== To do ==
Please report, as a bare number, how many lines below include the string "green".

==== Records to use

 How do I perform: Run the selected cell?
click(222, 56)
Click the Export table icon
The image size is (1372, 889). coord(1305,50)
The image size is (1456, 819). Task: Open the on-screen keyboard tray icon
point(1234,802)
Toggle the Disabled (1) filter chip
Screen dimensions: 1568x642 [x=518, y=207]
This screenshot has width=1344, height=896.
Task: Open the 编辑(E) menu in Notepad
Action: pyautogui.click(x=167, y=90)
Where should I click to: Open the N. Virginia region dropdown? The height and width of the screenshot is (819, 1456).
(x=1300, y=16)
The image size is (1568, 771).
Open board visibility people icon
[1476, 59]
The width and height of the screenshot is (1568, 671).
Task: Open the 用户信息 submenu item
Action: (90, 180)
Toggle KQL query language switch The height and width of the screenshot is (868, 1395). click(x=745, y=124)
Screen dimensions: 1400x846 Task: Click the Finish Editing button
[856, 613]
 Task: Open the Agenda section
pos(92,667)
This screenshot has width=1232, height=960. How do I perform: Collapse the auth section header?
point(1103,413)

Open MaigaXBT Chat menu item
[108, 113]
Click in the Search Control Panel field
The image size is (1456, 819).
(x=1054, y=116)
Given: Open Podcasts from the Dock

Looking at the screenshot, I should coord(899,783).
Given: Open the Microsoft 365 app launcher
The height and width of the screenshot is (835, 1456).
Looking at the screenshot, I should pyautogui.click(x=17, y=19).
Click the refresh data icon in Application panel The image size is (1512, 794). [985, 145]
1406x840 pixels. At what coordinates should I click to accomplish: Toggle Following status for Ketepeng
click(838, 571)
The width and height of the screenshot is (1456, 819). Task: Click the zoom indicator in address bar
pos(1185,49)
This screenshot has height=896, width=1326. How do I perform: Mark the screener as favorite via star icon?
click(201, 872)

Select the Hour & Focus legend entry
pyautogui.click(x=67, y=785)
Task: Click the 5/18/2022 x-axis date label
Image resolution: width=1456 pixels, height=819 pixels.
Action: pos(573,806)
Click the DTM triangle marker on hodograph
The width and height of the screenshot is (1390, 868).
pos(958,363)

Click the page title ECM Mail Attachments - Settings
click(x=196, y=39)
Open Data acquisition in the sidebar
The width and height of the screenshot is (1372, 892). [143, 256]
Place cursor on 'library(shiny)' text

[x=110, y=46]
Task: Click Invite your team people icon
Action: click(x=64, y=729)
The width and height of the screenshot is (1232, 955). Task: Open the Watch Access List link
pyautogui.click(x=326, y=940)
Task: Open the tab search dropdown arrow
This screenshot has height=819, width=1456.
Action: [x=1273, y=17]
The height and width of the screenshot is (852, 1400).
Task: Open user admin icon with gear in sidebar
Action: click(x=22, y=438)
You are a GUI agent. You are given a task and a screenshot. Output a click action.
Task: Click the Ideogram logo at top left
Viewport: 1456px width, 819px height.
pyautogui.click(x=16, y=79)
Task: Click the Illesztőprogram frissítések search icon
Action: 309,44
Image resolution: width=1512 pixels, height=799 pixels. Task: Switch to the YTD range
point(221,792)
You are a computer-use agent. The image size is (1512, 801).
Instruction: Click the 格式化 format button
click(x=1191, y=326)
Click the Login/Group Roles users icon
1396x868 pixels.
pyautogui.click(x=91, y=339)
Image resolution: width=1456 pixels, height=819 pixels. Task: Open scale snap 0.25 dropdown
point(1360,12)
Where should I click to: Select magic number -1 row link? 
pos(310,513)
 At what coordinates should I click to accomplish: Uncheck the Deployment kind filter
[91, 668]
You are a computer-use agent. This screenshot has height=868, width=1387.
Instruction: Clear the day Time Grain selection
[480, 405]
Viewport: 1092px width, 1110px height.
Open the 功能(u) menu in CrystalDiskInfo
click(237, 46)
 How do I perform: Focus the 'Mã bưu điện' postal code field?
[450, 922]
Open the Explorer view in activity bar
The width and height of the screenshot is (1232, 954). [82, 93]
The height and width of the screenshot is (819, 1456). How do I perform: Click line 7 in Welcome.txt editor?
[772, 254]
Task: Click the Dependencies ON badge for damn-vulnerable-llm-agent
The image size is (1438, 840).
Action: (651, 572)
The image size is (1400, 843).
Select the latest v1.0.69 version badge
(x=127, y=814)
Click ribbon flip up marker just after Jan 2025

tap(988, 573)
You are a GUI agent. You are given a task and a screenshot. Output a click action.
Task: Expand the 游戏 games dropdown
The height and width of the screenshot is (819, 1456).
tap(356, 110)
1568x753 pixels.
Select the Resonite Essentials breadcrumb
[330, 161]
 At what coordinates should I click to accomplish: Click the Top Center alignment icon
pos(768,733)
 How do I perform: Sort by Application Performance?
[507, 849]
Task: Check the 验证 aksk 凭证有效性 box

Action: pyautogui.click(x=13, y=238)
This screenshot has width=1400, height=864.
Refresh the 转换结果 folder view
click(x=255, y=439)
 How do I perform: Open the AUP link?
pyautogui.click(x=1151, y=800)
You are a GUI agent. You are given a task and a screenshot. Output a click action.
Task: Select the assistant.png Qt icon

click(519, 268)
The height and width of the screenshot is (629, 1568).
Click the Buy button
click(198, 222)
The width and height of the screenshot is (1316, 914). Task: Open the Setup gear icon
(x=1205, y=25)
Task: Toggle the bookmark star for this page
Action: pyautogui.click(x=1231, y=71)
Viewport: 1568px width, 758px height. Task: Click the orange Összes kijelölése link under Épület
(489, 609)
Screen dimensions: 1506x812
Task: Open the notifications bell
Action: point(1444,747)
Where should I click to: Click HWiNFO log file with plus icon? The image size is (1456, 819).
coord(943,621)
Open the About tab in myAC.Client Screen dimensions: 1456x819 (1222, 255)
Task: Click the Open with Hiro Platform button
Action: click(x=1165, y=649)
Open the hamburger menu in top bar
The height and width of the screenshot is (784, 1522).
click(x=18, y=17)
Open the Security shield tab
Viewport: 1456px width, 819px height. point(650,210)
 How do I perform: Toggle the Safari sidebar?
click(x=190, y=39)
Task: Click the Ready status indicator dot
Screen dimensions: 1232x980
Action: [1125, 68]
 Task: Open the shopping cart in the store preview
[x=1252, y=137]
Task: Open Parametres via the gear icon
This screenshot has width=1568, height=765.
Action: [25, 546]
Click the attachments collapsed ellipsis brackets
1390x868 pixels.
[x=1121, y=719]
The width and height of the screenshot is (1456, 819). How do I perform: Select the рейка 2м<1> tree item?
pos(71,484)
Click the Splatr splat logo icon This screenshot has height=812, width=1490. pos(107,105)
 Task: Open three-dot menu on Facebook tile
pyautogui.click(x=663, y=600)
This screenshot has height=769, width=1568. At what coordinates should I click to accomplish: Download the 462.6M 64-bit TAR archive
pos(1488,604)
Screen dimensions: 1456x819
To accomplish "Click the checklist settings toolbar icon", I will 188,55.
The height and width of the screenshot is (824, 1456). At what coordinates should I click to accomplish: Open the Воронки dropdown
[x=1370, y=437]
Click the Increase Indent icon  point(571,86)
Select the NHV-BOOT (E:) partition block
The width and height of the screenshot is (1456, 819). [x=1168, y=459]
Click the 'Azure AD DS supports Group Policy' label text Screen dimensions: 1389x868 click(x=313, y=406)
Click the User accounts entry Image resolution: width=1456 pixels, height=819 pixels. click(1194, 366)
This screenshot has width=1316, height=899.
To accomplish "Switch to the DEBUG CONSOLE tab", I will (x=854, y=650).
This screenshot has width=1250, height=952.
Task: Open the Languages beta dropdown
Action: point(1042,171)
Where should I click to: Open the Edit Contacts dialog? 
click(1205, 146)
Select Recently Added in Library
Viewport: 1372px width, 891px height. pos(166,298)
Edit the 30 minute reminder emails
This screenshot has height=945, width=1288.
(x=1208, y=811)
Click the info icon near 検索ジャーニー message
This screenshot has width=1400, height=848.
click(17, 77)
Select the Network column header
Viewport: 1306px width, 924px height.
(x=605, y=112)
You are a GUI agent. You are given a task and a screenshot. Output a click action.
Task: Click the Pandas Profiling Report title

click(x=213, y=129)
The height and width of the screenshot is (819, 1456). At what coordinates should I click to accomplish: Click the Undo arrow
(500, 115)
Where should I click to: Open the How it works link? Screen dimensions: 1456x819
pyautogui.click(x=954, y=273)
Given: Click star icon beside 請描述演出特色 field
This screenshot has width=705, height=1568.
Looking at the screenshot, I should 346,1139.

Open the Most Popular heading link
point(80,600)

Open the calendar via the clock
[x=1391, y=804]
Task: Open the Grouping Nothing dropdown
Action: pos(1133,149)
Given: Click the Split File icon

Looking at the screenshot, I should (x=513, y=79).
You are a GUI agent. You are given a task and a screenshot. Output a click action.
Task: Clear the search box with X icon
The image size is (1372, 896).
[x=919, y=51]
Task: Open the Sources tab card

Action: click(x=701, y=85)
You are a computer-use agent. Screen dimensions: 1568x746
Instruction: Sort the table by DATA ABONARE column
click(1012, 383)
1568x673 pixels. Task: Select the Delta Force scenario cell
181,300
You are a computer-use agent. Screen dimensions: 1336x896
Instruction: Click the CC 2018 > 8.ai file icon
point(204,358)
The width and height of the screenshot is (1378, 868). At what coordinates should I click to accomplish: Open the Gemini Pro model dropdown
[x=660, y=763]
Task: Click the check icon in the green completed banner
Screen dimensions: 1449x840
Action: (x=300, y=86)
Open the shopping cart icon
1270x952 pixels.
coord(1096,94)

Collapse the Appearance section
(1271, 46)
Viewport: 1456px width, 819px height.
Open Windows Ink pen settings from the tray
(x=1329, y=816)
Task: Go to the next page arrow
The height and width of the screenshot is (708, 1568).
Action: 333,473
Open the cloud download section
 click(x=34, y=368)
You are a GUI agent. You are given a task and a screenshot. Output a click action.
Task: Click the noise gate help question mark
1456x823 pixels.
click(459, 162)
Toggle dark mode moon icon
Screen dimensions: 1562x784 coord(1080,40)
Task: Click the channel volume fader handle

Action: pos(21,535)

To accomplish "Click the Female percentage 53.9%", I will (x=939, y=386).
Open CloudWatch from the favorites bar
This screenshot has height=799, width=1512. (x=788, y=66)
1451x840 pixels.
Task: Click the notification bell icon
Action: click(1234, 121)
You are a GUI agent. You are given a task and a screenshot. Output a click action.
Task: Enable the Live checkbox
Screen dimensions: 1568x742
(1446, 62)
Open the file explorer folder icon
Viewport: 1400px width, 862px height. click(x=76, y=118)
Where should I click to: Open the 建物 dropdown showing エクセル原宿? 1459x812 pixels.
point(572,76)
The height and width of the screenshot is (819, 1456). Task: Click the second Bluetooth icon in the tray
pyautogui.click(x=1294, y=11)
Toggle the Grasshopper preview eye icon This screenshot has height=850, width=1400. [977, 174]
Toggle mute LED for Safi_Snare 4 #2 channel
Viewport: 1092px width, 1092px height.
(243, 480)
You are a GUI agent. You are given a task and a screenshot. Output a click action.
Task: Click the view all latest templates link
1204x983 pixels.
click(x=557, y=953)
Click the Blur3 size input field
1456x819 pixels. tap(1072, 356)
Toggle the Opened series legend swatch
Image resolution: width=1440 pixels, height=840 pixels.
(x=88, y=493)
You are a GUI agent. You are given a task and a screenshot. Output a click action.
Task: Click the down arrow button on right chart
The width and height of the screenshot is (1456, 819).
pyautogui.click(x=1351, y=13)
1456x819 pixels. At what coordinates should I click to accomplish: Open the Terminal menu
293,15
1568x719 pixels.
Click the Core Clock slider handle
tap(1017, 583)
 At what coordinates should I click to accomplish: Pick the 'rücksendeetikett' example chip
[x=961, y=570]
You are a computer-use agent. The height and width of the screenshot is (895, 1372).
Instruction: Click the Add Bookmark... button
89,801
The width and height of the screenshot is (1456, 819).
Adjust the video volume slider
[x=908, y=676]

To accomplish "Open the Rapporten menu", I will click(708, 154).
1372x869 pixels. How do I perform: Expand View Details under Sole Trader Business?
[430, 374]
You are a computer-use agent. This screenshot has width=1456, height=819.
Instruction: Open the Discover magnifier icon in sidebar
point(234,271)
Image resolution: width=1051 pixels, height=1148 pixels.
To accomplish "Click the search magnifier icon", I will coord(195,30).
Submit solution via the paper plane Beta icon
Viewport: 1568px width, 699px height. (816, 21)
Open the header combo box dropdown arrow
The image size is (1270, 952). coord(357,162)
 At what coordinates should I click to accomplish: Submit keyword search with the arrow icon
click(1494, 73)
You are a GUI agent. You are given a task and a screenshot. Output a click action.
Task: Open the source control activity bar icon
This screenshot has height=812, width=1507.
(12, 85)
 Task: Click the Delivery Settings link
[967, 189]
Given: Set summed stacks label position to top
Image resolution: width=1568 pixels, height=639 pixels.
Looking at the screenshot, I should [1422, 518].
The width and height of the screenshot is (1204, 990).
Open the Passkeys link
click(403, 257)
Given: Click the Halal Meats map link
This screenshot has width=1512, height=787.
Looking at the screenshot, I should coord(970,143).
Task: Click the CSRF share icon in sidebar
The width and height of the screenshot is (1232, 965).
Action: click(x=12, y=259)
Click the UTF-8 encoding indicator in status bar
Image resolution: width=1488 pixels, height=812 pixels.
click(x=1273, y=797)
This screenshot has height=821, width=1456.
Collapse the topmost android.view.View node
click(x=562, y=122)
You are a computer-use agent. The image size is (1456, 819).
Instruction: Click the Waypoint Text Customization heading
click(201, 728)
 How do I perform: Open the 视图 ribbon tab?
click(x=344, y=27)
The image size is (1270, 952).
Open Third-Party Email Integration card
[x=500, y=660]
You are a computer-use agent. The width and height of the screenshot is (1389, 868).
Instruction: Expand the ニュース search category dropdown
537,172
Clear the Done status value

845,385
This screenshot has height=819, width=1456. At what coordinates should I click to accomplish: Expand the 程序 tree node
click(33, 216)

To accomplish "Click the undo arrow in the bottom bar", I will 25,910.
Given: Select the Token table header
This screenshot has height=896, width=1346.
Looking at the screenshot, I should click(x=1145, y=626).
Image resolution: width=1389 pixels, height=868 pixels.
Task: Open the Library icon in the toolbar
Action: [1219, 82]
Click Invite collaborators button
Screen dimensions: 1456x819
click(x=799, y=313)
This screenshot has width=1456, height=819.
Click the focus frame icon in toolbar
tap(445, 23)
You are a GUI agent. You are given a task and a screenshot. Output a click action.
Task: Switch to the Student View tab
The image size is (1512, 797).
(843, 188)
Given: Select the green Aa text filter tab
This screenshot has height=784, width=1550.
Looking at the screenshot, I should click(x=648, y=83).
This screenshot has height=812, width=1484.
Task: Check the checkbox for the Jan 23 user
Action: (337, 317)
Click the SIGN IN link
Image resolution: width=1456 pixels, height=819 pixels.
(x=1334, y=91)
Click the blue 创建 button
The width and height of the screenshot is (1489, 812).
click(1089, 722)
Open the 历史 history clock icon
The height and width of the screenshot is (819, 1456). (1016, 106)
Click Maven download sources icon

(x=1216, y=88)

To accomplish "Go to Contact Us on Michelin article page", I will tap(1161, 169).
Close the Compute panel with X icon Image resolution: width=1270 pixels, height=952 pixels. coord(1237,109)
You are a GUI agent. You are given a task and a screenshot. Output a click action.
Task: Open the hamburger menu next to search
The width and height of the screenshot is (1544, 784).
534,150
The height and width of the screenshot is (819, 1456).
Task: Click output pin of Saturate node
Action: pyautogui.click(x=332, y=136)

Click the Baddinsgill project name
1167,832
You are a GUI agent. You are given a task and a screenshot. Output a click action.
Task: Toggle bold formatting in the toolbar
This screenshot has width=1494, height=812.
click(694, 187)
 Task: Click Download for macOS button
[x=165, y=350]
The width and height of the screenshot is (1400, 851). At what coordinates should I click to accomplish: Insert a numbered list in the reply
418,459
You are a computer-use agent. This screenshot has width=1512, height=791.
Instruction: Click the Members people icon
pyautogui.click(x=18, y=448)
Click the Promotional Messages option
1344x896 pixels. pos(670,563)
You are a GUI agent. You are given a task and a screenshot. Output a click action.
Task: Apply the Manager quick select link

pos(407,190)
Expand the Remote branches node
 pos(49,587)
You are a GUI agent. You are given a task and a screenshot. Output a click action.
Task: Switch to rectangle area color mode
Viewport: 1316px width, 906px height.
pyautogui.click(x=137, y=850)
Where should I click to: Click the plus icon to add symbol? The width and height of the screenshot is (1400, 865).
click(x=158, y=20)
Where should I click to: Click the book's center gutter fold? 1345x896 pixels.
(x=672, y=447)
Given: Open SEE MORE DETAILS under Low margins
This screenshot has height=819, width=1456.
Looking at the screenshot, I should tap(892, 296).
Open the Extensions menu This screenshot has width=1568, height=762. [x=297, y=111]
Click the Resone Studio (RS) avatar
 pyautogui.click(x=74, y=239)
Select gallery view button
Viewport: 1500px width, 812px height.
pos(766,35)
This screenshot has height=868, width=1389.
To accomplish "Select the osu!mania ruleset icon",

========

== Response to the exercise ==
2